* _ABOUT THIS TASK_:
These records contain pictures, which must be left out; copy exactly the lines from the one with "This screenshot has width=940, height=655." up to and including the one with "the card options".

START DATA PROVIDED

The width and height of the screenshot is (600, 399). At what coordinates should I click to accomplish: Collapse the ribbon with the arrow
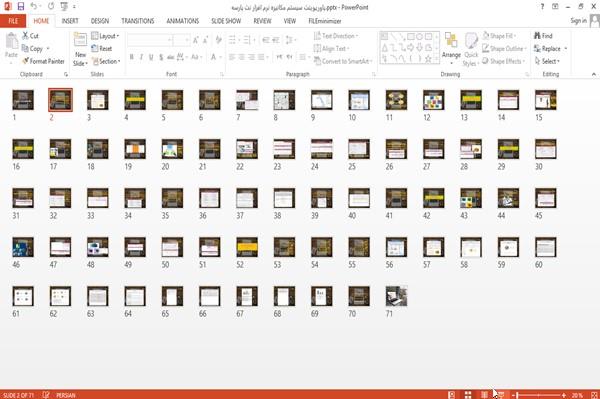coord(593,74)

END DATA PROVIDED
START DATA PROVIDED

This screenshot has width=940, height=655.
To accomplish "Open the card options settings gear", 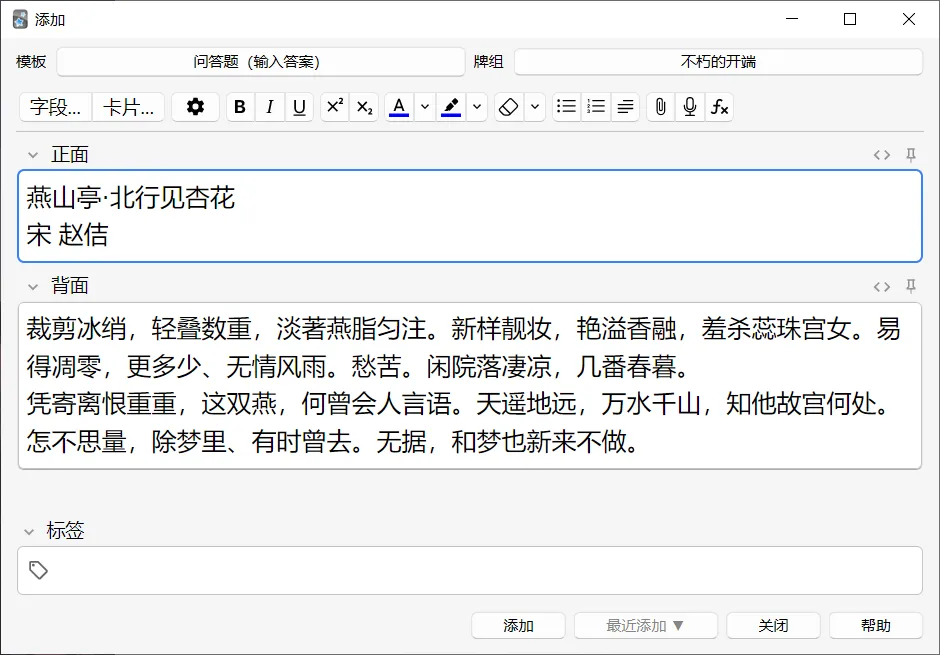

END DATA PROVIDED
START DATA PROVIDED

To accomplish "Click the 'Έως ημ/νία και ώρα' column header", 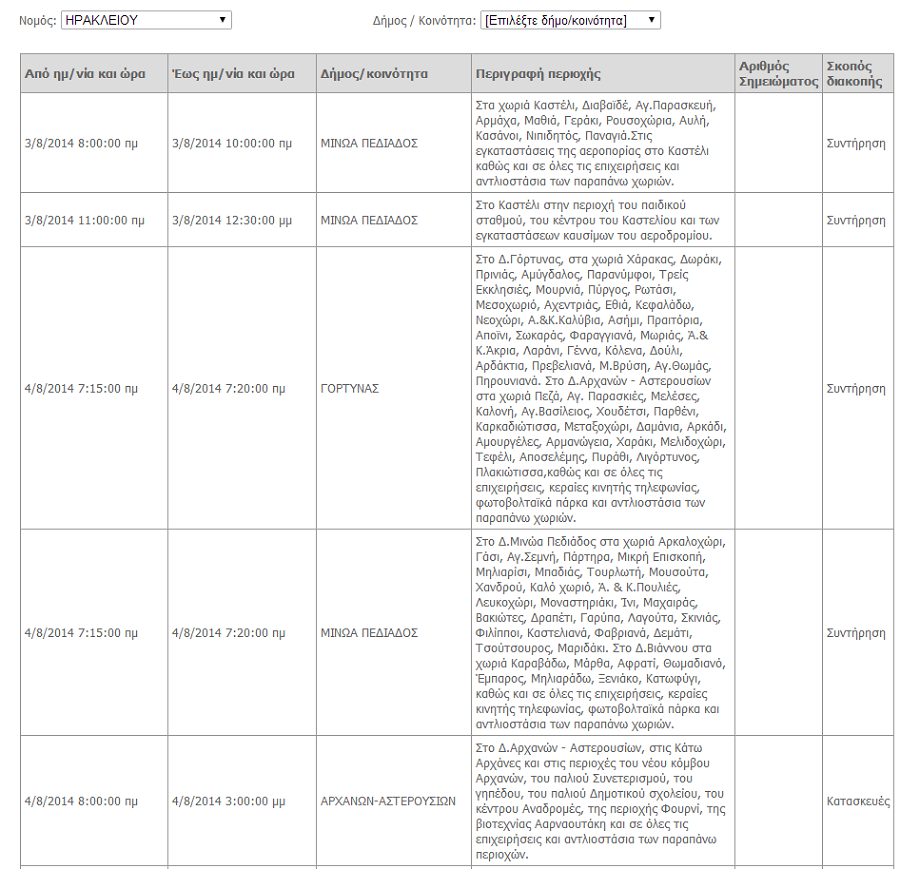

END DATA PROVIDED

* _YOUR SOLUTION_:
This screenshot has width=940, height=655.
To accomplish "Open the card options settings gear", 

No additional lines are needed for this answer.